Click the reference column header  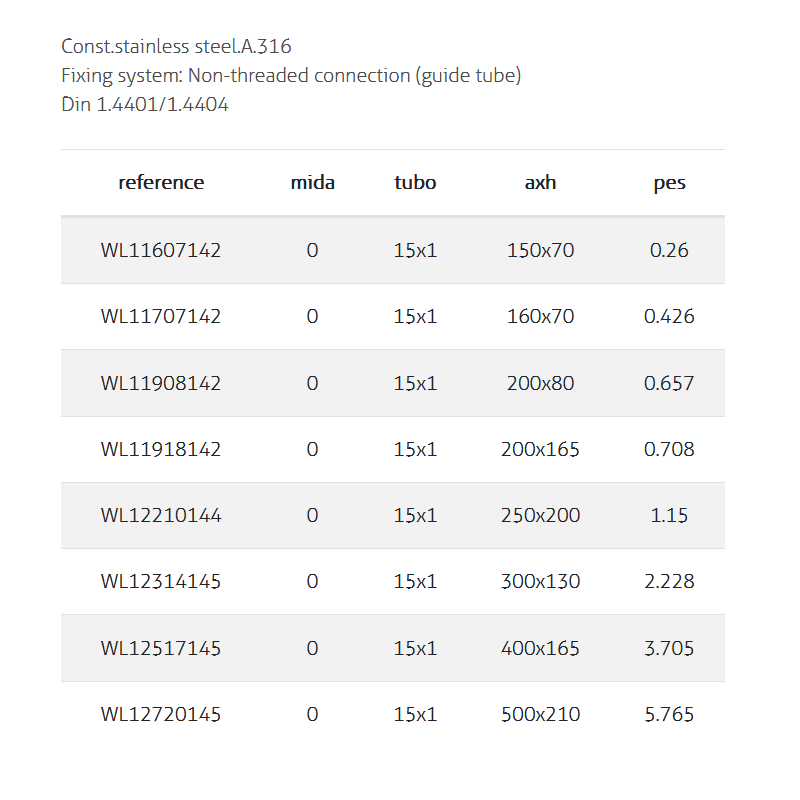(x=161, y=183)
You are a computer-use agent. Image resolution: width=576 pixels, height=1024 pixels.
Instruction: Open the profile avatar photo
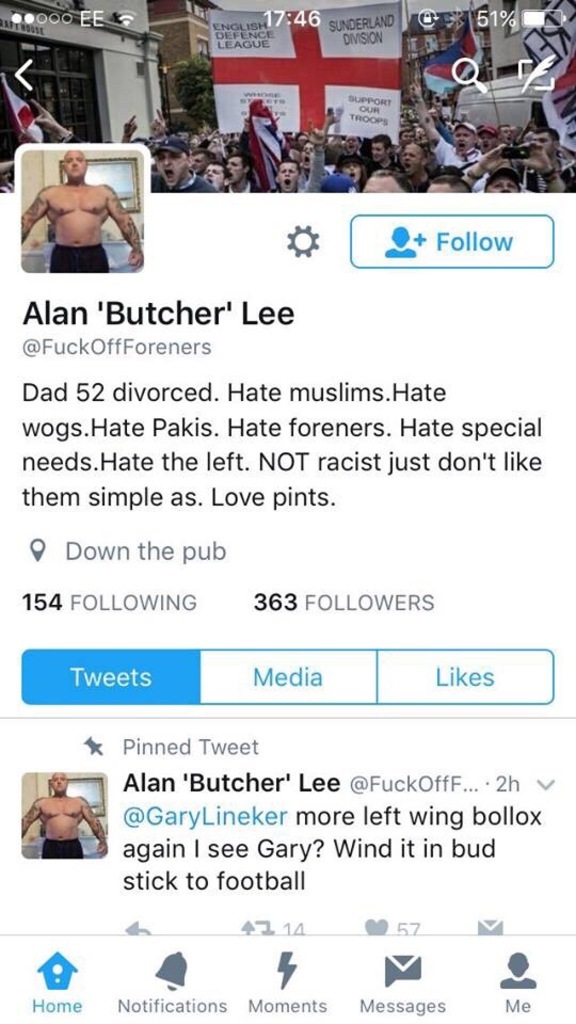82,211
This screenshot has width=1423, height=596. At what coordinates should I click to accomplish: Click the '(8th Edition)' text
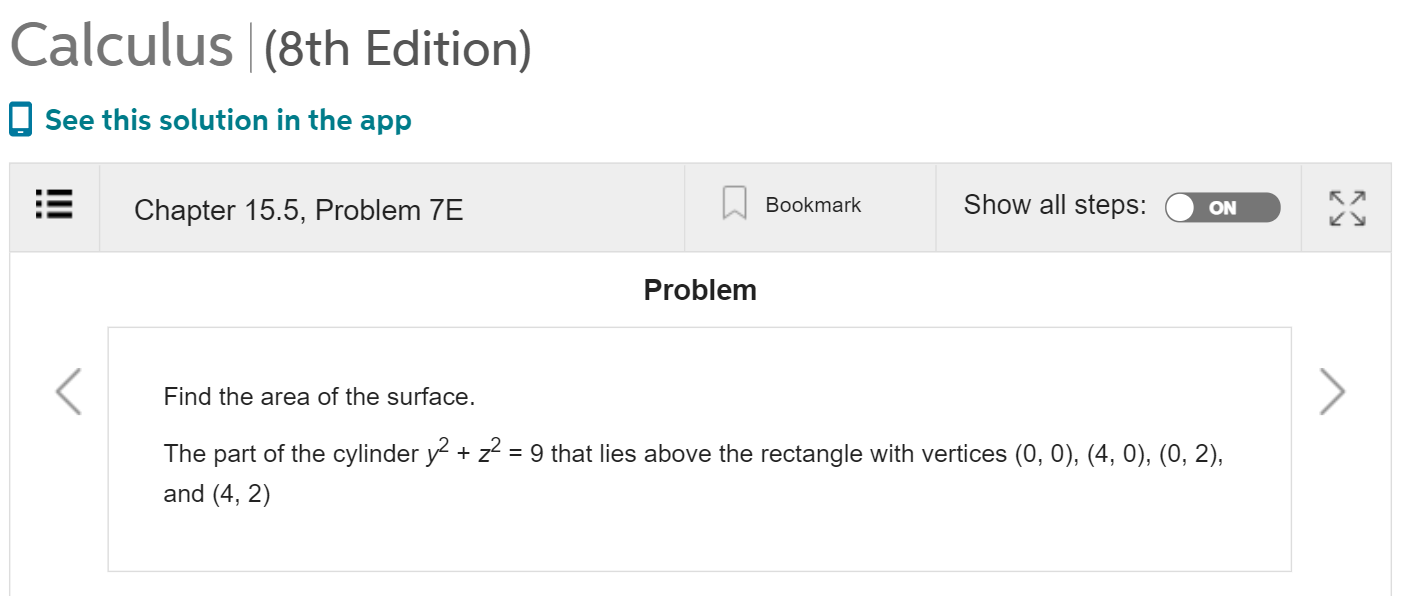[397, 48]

## WHAT IS EXPECTED
From the line containing "This screenshot has" to the last line of the material, every line is to be reproduced exactly. No picture belongs in the copy.

## SOLUTION TO THIS PROBLEM
This screenshot has width=1423, height=596. At what coordinates should I click to accomplish: Click the '(8th Edition)' text
[397, 48]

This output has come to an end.